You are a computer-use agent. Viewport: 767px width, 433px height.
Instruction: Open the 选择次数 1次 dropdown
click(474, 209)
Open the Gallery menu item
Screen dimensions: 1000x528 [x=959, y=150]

○ ○ ○ ○ ○

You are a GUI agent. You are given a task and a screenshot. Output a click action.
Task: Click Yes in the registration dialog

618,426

○ ○ ○ ○ ○

# [Exercise]
All lines above holding the word "agent" make up the answer; copy each one.

# [Output for this task]
You are a computer-use agent. Viewport: 767px width, 433px height.
You are a GUI agent. You are given a task and a screenshot. Output a click action.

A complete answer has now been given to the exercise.